**About this exercise:** Would you return, word for word, the lines of the data below from the line with "1280x720 pixels. How" through the line with "Viewport: 842px width, 598px height.", and no others?

━━━━━━━━━━━━━━━━

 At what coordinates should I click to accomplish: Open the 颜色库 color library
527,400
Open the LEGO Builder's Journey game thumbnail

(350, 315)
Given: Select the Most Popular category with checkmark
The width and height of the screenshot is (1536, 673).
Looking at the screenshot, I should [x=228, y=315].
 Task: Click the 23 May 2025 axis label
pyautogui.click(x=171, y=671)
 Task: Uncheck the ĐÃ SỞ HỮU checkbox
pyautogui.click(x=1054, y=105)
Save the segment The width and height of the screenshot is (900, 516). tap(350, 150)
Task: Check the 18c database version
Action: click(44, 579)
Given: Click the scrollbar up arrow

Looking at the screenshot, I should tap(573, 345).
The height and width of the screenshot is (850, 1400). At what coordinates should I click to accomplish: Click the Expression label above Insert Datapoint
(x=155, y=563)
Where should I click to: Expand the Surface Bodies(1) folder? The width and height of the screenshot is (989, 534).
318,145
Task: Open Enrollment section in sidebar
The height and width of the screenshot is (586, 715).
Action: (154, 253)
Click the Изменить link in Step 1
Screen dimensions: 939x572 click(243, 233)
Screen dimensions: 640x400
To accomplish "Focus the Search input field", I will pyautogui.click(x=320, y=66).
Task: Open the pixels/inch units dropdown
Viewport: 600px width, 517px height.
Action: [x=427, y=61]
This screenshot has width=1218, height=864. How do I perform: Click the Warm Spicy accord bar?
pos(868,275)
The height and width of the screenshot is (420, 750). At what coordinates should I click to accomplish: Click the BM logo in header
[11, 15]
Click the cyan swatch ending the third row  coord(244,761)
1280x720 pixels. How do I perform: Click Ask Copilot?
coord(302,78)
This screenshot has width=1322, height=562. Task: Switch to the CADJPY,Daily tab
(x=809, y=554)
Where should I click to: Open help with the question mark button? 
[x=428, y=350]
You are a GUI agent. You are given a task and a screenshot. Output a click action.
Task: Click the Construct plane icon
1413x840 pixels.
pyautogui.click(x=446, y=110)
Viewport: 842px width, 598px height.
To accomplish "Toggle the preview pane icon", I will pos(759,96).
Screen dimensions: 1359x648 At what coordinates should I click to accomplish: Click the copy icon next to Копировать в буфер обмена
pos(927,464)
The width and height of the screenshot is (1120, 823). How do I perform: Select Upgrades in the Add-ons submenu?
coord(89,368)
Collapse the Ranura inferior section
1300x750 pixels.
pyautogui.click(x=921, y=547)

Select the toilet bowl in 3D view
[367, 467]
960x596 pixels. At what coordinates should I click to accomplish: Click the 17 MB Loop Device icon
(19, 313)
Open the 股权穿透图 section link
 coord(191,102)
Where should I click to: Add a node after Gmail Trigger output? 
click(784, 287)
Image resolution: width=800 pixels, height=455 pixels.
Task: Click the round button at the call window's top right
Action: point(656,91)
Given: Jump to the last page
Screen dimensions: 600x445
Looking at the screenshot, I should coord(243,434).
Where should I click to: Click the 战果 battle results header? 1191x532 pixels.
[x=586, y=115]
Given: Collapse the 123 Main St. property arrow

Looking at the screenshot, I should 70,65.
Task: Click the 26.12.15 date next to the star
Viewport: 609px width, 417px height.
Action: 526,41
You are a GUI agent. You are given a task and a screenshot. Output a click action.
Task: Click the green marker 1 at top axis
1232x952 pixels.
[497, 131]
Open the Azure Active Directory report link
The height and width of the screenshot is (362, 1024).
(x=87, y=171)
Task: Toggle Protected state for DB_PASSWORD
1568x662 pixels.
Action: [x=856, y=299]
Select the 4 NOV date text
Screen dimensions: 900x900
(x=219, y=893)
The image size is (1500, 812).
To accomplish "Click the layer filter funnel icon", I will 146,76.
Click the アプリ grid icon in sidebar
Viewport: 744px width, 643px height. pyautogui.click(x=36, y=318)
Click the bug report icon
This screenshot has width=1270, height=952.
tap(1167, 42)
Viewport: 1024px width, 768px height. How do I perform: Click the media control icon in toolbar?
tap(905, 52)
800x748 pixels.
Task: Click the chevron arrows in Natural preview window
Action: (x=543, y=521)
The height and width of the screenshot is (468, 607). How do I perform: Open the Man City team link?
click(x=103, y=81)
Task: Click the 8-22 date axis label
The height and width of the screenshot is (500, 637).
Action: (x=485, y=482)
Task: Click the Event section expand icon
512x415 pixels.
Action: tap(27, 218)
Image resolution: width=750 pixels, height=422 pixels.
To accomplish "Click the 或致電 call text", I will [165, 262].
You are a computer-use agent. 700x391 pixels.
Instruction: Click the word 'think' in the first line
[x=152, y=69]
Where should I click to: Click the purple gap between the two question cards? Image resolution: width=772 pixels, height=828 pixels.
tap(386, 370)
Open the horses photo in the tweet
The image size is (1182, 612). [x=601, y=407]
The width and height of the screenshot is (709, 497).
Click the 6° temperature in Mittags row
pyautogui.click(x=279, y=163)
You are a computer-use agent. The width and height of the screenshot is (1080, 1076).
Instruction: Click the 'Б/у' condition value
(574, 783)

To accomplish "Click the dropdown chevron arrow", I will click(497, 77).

━━━━━━━━━━━━━━━━

**Response:**
1280x720 pixels. How do I perform: Click Ask Copilot?
coord(302,78)
This screenshot has width=1322, height=562. Task: Switch to the CADJPY,Daily tab
(x=809, y=554)
Where should I click to: Open help with the question mark button? 
[x=428, y=350]
You are a GUI agent. You are given a task and a screenshot. Output a click action.
Task: Click the Construct plane icon
1413x840 pixels.
pyautogui.click(x=446, y=110)
Viewport: 842px width, 598px height.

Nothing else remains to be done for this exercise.